Consumer spending, key to a recovery, edged up 0.2 percent. But excluding cars, sales were flat.

Consumer spending in the United States rose in July as Americans jammed auto showrooms to take advantage of the Cash for Clunkers program while avoiding other purchases.

Last month's 0.2 percent gain in spending, which was in line with forecasts, was reported yesterday by the Commerce Department. It followed a 0.6 percent increase in June.

But excluding cars, purchases were flat. So while auto dealers benefited from the Obama administration's auto incentive plan, which ended this month, retailers such as Kohl's Corp. and J.C. Penney Co. struggled to lure customers shaken by mounting job losses. Spending gains are not likely to be sustained as incomes stagnate and households pay down debt, casting doubt on the strength of the economic recovery.

"The Cash for Clunkers program helped auto sales but hurt other sales, which shows consumption remains weak," said Christopher Low, chief economist at FTN Financial in New York. "Consumers don't want to spend on other things and cannot spend, to some extent, because income growth is still anemic."

Under the incentive program, motorists traded in nearly 700,000 older vehicles for new, more fuel-efficient cars.

A separate report yesterday showed that the Reuters/University of Michigan final index of consumer sentiment dipped to 65.7 in July.

Personal incomes were unchanged in July after dropping 1.1 percent in the prior month. The decrease in income in June reflected the fading boost from government stimulus-related tax cuts and transfers. Wages and salaries posted the first gain of the year, increasing 0.1 percent after a decline of 0.3 percent the prior month.

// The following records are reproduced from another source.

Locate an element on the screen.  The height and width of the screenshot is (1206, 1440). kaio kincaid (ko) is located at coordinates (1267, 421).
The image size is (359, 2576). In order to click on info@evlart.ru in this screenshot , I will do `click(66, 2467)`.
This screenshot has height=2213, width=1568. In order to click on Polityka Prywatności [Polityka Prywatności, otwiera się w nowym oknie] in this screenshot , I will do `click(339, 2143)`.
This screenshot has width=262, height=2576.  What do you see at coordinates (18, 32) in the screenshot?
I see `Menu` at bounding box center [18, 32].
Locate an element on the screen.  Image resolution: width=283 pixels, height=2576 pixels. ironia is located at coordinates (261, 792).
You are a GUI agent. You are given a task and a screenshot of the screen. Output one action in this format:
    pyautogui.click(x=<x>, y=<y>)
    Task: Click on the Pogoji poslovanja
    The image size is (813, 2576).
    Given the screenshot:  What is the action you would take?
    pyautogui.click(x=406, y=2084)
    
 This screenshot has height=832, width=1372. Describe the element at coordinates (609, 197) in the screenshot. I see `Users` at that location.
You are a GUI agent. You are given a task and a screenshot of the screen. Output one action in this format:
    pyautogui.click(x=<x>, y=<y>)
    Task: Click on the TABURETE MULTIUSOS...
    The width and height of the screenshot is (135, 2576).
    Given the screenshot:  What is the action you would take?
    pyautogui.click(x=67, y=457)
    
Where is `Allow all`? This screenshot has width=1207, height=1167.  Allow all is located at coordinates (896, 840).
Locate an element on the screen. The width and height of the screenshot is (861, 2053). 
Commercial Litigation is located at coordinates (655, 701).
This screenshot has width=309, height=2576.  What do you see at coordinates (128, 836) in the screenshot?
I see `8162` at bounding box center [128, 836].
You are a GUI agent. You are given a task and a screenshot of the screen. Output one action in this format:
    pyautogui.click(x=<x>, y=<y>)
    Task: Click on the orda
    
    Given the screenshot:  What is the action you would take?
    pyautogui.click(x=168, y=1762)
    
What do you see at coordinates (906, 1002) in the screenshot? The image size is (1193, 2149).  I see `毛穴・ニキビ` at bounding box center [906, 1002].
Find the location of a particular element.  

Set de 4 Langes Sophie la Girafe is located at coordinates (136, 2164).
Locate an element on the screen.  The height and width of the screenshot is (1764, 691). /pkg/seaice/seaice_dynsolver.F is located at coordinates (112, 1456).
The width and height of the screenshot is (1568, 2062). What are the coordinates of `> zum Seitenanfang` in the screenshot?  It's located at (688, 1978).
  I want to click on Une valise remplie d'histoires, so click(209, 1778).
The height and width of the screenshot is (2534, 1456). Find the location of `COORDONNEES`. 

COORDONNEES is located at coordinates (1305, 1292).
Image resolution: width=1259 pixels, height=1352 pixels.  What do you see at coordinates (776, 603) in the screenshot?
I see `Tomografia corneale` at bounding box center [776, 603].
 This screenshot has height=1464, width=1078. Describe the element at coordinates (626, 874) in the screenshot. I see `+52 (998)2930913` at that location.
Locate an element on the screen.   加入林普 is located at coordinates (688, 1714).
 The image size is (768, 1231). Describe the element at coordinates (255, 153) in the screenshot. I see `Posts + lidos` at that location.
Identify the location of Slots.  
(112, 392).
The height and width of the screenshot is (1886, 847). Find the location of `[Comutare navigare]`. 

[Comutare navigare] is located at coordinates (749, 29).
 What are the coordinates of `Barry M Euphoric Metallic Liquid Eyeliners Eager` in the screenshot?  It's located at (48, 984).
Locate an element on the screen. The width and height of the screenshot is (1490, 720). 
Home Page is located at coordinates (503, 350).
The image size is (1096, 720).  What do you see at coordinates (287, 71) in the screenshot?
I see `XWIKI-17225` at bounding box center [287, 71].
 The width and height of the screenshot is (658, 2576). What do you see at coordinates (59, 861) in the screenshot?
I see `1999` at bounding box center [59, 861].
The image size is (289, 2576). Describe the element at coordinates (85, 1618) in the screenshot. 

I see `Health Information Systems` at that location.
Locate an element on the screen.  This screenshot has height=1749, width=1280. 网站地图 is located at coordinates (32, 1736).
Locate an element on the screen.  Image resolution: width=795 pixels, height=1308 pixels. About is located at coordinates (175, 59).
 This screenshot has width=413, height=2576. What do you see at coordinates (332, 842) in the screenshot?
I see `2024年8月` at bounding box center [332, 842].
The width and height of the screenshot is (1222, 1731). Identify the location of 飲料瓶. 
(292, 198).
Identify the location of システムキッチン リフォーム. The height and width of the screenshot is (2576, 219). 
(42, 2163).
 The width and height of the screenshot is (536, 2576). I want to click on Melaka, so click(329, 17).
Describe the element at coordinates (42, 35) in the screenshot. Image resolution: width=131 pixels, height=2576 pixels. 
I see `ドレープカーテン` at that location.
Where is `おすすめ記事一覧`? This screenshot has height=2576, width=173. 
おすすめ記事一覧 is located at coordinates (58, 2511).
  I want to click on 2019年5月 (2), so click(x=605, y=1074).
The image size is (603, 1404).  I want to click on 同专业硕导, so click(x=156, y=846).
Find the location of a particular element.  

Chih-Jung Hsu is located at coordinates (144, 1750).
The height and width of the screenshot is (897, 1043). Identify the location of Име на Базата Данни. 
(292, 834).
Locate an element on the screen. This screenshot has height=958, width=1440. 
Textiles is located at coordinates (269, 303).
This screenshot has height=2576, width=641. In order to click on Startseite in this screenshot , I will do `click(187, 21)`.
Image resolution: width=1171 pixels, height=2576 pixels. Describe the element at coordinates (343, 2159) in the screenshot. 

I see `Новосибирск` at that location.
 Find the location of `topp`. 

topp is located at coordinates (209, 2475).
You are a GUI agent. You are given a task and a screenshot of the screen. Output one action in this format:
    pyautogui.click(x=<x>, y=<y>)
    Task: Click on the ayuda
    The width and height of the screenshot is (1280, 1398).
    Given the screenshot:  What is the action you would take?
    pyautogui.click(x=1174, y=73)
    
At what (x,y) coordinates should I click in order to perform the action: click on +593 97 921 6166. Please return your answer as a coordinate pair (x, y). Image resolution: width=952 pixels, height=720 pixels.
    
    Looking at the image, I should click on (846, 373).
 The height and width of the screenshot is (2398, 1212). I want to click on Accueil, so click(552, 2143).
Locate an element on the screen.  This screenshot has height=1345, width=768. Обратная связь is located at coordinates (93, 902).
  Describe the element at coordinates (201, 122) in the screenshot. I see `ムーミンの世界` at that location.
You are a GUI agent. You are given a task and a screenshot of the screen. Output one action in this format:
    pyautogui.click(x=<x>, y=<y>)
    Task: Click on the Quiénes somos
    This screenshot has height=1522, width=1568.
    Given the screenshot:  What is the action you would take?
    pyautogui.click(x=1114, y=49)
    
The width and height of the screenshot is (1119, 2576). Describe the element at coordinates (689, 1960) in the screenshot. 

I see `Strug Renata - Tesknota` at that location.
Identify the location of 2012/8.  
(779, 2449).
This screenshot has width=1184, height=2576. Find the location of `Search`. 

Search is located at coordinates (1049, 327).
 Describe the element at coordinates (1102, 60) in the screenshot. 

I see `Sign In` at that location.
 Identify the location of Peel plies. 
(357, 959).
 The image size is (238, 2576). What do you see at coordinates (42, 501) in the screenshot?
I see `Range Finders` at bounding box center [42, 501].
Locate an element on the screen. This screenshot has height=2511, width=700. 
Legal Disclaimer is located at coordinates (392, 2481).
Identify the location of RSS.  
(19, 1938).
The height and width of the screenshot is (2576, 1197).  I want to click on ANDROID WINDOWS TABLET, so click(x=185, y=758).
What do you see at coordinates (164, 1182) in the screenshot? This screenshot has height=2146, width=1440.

Stronger consumer spending is the key to a sustained recovery from a recession that began in December 2007. For spending to rise, analysts said, income growth has to resume.

"Consumers just don't have the financial firepower to go out and spend more," said Mark Zandi, chief economist at Moody's Economy.com in West Chester. "Unless businesses curtail their job cuts, the recovery could very well peter out."

July was the eighth month out of the last 10 in which incomes have either fallen or failed to grow. Americans have been hammered by massive layoffs and efforts by some companies to restrain costs by forcing workers to take unpaid days off.

The savings rate fell to 4.2 percent from 4.5 percent in June as spending inched up while incomes stagnated.

Economists expect the savings rate to rise in coming months to about 6 percent as workers try to rebuild depleted nest eggs. The process of rebuilding savings is one of the factors expected to depress consumer spending and weaken the broader recovery.

Financial results and forecasts recently released by individual retailers signal that shoppers remain under pressure. J.C. Penney, the nation's third-largest department-store chain, issued a third-quarter earnings forecast that trailed analysts' estimates and said sales may fall 3 percent to 5 percent from the same period last year. Kohl's said second-quarter profit fell 3 percent as sales at stores open for at least a year declined.

July's slight rise in consumer spending reflected a 1.3 percent jump in purchases of durable goods such as cars, a gain propelled by the Cash for Clunkers program, which started at the end of July. Purchases of nondurable goods such as clothing actually fell 0.3 percent last month.